(Entries provided Opens)
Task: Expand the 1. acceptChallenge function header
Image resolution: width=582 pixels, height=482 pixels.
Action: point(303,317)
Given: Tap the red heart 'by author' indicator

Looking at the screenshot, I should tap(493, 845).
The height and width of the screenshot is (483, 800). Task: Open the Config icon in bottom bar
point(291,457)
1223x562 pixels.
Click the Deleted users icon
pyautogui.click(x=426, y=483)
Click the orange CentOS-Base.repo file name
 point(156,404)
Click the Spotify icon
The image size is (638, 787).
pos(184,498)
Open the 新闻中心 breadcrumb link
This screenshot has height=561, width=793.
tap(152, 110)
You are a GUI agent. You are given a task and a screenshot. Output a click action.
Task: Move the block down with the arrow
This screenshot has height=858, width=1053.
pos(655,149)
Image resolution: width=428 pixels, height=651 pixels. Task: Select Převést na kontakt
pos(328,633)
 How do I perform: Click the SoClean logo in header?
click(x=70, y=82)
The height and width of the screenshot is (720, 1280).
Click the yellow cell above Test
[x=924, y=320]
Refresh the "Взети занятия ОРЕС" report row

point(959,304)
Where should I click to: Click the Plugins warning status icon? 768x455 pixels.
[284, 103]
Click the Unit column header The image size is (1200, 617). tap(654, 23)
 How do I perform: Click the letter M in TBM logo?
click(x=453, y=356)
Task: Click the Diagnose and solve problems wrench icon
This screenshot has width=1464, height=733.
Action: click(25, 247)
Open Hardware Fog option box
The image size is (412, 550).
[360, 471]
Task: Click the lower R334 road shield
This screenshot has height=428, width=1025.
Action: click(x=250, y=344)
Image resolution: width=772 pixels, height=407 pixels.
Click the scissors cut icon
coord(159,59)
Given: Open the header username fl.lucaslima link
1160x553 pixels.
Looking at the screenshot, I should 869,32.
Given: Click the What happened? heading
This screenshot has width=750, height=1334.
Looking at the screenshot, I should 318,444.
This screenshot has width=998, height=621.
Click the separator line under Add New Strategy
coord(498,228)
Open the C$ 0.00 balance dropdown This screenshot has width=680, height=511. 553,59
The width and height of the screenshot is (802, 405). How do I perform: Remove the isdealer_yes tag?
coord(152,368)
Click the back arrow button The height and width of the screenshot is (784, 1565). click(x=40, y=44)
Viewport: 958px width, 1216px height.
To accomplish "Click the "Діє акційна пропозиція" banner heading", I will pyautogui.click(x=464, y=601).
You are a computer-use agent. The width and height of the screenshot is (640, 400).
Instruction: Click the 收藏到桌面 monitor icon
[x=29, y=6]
(Entries provided Closes)
What the task requires: From the material above, copy each line that includes the word "arrow".

Finished exercise:
Task: Move the block down with the arrow
Click the back arrow button The height and width of the screenshot is (784, 1565). click(x=40, y=44)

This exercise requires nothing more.